Dynamics of a predator-prey system with prey subject to Allee effects and disease

  • Received: 01 March 2013 Accepted: 29 June 2018 Published: 01 March 2014
  • MSC : Primary: 35B32, 37C75; Secondary: 92B05, 92D30, 92D40.

  • In this article, we propose a general predator-prey system where prey is subject to Allee effects and disease with the following unique features: (i) Allee effects built in the reproduction process of prey where infected prey (I-class) has no contribution; (ii) Consuming infected prey would contribute less or negatively to the growth rate of predator (P-class) in comparison to the consumption of susceptible prey (S-class). We provide basic dynamical properties for this general model and perform the detailed analysis on a concrete model (SIP-Allee Model) as well as its corresponding model in the absence of Allee effects (SIP-no-Allee Model); we obtain the complete dynamics of both models: (a) SIP-Allee Model may have only one attractor (extinction of all species), two attractors (bi-stability either induced by small values of reproduction number of both disease and predator or induced by competition exclusion), or three attractors (tri-stability); (b) SIP-no-Allee Model may have either one attractor (only S-class survives or the persistence of S and I-class or the persistence of S and P-class) or two attractors (bi-stability with the persistence of S and I-class or the persistence of S and P-class). One of the most interesting findings is that neither models can support the coexistence of all three S, I, P-class.

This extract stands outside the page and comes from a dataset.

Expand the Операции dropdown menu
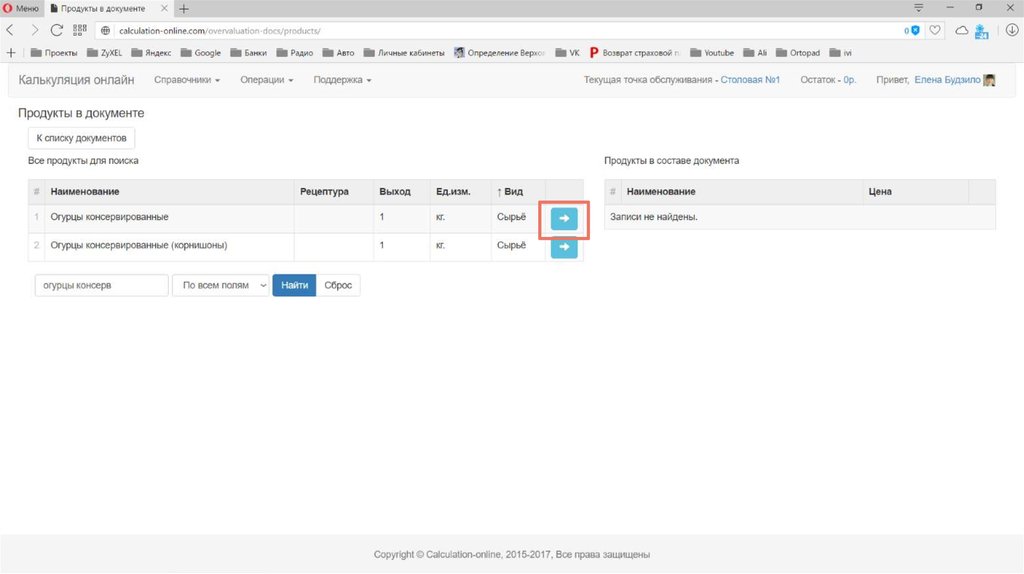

This is caused by the assumption (ii), whose biological implications are that I and P-class are at exploitative competition for S-class whereas I-class cannot be superior and P-class cannot gain significantly from its consumption of I-class. In addition, the comparison study between the dynamics of SIP-Allee Model and SIP-no-Allee Model lead to the following conclusions: 1) In the presence of Allee effects, species are prone to extinction and initial condition plays an important role on the surviving of prey as well as its corresponding predator; 2) In the presence of Allee effects, disease may be able to save prey from the predation-driven extinction and leads to the coexistence of S and I-class while predator can not save the disease-driven extinction. All these findings may have potential applications in conservation biology.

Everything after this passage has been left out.